April 3, 2007
NCAA Frozen Four

Frozen Four Semifinals: Coach's Takes

Inside College Hockey talked to coaches whose teams have played the teams involved in each of Thursday's semifinal games. In exchange for anonymity, they gave us their candid breakdowns of the matchups.

Maine vs. Michigan State

Michigan State is a methodical team that will wait and wait and wait. The more patient they are, the harder they are to play against. They play a sound, non-pressure type game, wait for you to make a mistake, and then bury it.

They’ll also hurt you on the power play – they’ve got a pretty good power play. The best way to beat them is to score first and get them to come out of their shell. If you get up by one or two, it’s tough for them to play an up-and-down kind of game because I don’t think Rick Comley preaches high risk. The longer the game goes where they’re tied or up one, the harder it is to play against them. They’ll slow it right down.

Prior to the Midwest Regional, they had given up a lot of goals, which was a concern. They’re not as good defensively as they’ve been in years past, but [goaltender Jeff] Lerg covers up a lot of that. They play a 1-4and line their guys up, so it’s tough to penetrate the offensive zone if you’re not willing to put the puck past them and go get it.

Maine has four outstanding players: Leveille, Purcell, Soares, and Ryan. Those are four definite game-changers. They play a very deliberate system that is designed to get the puck into those four guys' hands. They've got a lot of experience at this level, and that's a real factor. You can see that they're not going to make any mistakes through the process, because they know the process so well.

They have a great power play – maybe the best in the county. Those guys know what they're doing and can beat you a couple different ways. They can beat you by just shooting, and they're very good from outside. But if you try to move guys up high and take that away, they can work the puck down low and beat you there.

You can try to throw [the puck] at [goaltender Ben Bishop’s] feet, but the closer you get to him, the more problems you have. You need to be about five feet away from him, because when you're two feet away, he has that reach and can poke everything away."

Not much seems to rattle them. They're very deliberate and let their style dictate the flow of the game. You can beat them down low if you cycle the puck, but your defensemen have got to be sharp. If you have trouble on the back end, you're going to get beat.

Boston College vs. North Dakota

Boston College’s transition game is really good, and they have good team speed and tremendous goaltending. They’ve got good players on all four lines. The third- and fourth-line guys are honest guys who won’t hurt you unless you make a mistake. They don’t have a Chris Collins-type guy who can come down the ice and rip one from the blue line and score, but the do have guys who can break you down one-on-one.

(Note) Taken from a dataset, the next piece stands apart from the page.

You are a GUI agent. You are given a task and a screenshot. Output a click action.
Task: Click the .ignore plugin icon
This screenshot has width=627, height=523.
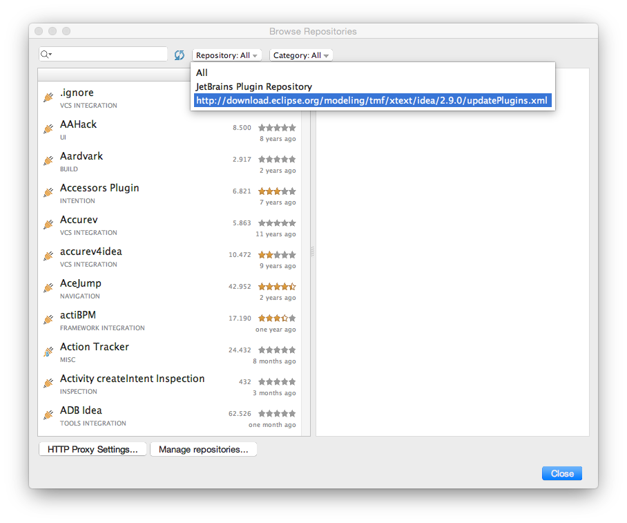(x=47, y=97)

If you play a high-risk game and turn the puck over, you’re playing right into their hands. Every time I watched them play BU, the Terriers did a really good job at making them work for everything. You’ve got to grind it out and play a physical game – I’m not sure that they want to play that style – force them to come out of their element, and make them work to get possession. North Dakota has the players and can play the type of game to get that done, and it’ll help them to score first and not take more risks than they have to.

Their backbone is [goaltender Cory] Schneider. You’ve got to get traffic in front of him. They feel their goaltending is so superior that they can take chances and he’ll bail ‘em out.

Against North Dakota, you've got to get through the first period. They want to come out right away and play an intimidation-type game, get a lead, and roll the lines. So early in the game you've got to stay out of the box. As the game wears on, they cut their bench back and use that top line more.

Your power play has to answer early. They have a very aggressive forecheck and they want to finish every check, especially early, which can lead to some penalties. Your power play has to hop on those opportunities early or you'll have a negative.

[Philippe Lamoureux has] got a little bit of [Jordan] Parise in him. He's not a pretty goalie, and he's got a lot of holes, but he's a winner. The Michigan game is a perfect example of how he finds a way.